Duration
This fourth edition of the school will be held from 09 January 2022 to 14th january 2022 at the Roscoff Biological Station (France).
Objectives
This
workshop focuses on the large-scale study of heterogeneity across
individual cells from a genomic, transcriptomic and epigenomic point of
view. New technological developments enable the characterization of
molecular information at a single cell resolution for large numbers of
cells. The high dimensional omics data that these technologies produce
raise novel methodological challenges for the analysis. In this regard,
dedicated bioinformatics and statistical methods have been developed in
order to extract robust information.
The workshop aims to provide
such methods for engineers and researchers directly involved in
functional genomics projects making use of single-cell technologies. A
wide range of single cell topics will be covered in lectures,
demonstrations and practical classes.

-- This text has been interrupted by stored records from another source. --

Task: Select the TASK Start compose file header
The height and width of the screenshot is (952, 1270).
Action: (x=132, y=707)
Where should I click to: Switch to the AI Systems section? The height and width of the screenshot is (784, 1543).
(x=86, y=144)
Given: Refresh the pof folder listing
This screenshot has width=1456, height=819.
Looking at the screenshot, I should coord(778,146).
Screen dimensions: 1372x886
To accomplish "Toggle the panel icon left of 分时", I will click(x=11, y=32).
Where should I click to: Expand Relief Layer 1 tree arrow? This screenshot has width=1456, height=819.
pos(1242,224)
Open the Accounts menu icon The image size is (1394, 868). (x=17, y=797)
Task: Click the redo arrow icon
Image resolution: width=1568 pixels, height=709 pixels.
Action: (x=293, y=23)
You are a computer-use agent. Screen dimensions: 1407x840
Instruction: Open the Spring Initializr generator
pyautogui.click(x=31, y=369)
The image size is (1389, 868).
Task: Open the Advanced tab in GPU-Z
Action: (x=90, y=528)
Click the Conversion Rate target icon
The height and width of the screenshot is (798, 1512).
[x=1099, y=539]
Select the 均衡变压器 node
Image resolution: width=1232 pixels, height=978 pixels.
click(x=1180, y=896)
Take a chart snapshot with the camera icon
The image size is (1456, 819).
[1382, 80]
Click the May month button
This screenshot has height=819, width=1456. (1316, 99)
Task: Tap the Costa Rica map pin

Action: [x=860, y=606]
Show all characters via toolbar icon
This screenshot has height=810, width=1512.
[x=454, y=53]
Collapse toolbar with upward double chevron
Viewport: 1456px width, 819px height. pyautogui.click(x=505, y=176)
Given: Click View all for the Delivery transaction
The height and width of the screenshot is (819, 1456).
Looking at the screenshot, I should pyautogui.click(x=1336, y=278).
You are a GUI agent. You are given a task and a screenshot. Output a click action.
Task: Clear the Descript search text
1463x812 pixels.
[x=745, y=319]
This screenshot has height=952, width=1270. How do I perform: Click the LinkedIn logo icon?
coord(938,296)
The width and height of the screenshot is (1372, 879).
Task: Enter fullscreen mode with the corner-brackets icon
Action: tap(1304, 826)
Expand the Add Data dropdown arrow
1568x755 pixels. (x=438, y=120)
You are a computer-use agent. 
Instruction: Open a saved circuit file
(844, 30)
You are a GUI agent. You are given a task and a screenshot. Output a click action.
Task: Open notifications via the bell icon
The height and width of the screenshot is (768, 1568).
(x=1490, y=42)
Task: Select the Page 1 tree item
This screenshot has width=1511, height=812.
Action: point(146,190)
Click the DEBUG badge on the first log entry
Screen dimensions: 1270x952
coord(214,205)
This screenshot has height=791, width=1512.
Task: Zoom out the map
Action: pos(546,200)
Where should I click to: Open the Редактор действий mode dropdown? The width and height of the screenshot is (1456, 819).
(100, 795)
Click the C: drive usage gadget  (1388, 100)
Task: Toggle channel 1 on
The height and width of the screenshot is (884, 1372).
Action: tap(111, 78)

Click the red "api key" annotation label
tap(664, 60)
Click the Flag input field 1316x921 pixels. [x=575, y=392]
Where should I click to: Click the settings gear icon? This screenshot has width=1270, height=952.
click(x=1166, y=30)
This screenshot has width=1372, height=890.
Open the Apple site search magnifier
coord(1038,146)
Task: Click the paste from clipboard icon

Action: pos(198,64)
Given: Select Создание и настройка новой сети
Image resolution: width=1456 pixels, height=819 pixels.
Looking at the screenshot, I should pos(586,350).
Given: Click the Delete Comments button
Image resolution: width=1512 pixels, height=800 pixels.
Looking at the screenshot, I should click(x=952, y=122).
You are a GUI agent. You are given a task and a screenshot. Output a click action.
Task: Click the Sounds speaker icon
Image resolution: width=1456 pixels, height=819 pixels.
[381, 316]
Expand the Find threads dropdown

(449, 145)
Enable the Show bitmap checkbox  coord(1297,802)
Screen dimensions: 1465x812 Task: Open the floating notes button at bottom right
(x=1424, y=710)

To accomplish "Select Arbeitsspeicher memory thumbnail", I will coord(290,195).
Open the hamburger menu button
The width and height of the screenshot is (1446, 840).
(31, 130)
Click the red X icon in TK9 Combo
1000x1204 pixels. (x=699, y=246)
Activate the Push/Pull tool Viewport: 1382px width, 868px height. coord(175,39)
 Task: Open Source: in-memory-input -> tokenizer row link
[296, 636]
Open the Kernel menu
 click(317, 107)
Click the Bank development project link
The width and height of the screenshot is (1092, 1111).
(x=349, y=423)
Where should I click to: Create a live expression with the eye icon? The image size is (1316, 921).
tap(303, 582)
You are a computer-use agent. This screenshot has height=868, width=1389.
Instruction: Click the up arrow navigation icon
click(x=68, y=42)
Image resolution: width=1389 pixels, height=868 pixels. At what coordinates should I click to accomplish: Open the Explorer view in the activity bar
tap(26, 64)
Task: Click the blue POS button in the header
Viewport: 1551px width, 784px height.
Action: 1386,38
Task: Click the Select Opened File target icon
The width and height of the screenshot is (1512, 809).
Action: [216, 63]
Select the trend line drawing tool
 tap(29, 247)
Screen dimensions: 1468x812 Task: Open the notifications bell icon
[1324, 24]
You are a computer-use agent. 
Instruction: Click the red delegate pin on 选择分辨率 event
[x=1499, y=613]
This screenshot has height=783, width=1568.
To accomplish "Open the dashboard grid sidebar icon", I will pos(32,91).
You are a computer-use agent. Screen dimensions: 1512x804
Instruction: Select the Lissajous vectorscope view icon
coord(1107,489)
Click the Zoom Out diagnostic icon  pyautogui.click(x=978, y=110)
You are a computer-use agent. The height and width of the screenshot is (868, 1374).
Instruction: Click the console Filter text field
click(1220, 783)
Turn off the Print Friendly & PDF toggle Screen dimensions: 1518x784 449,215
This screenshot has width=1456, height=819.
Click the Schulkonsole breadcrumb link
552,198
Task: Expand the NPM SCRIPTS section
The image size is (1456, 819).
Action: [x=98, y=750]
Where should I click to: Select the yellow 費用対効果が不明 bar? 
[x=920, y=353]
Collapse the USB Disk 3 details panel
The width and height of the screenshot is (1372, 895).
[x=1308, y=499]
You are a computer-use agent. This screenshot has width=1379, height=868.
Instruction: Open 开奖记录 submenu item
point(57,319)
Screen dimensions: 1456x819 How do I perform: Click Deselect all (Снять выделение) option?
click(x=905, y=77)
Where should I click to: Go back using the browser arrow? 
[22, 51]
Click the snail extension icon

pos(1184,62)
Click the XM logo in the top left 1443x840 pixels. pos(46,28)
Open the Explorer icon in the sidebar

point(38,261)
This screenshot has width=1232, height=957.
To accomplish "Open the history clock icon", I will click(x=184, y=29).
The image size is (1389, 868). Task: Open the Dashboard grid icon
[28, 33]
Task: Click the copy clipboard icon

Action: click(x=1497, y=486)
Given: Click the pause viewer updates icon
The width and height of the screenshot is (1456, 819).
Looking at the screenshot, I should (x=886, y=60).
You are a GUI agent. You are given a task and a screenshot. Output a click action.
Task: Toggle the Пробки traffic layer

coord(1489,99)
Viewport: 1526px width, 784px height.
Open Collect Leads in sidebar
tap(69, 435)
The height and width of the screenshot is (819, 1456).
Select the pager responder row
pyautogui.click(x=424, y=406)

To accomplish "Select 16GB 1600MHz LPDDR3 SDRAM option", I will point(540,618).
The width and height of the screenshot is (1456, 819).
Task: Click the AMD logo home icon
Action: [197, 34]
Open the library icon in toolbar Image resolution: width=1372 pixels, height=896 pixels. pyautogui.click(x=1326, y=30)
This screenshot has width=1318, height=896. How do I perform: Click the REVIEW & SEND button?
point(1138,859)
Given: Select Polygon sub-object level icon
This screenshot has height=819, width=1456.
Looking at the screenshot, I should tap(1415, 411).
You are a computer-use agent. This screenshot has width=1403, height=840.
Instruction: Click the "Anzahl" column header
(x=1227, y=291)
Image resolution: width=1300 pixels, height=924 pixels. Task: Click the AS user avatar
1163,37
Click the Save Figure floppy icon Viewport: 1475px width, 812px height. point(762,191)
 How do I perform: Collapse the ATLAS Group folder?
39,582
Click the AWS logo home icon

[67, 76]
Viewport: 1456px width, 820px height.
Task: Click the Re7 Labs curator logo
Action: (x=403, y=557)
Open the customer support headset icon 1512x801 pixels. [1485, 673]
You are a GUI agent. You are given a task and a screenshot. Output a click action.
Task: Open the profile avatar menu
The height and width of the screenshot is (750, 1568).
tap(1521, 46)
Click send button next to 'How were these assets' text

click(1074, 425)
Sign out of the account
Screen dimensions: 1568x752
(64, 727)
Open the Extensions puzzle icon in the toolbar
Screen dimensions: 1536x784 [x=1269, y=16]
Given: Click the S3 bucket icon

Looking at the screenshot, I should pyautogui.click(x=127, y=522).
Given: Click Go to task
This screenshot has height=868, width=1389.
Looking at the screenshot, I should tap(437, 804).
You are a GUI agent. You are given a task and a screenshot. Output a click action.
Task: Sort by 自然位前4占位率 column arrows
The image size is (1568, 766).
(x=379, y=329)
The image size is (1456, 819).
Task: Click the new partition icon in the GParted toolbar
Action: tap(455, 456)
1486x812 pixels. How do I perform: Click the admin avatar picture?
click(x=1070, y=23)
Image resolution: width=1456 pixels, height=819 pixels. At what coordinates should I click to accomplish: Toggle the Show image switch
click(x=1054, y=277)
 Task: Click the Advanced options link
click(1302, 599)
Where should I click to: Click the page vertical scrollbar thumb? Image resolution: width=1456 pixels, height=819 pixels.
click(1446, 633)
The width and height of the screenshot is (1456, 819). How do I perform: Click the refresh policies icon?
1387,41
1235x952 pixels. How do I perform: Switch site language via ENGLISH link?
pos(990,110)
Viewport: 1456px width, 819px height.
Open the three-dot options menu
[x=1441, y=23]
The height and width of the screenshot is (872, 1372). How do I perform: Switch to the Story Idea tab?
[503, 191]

Among others, the areas and issues
to be addressed will include the choice of the most appropriate
single-cell sequencing technology, the experimental design and the
bioinformatics and statistical methods and pipelines. For this edition,
new courses/practicals will focus on spatial transcriptomics, cell
phenotyping and additional multi-omics.
Participants
This
course is directed towards 30 engineers and researchers who regularly
need to undertake single-cell data analysis as well as PhD candidates
and Postdocs in computational biology or bioinformatics that are
interested in the development of methods and pipelines for high
dimension single-cell data analysis.
Working environment
Unix command will be used for bioinformatic analysis, and R programming language for statistical analysis.
Prerequisites
Participants must have prior experience on NGS data analysis with everyday use of R and good knowledge of Unix
command line. Before the training, participants will be asked to
familiarize themselves with the processing and primary analyses steps of
scRNA-seq datasets with provided pedagogic material. Study material : Already working on his/her own single cell dataset is not mandatory.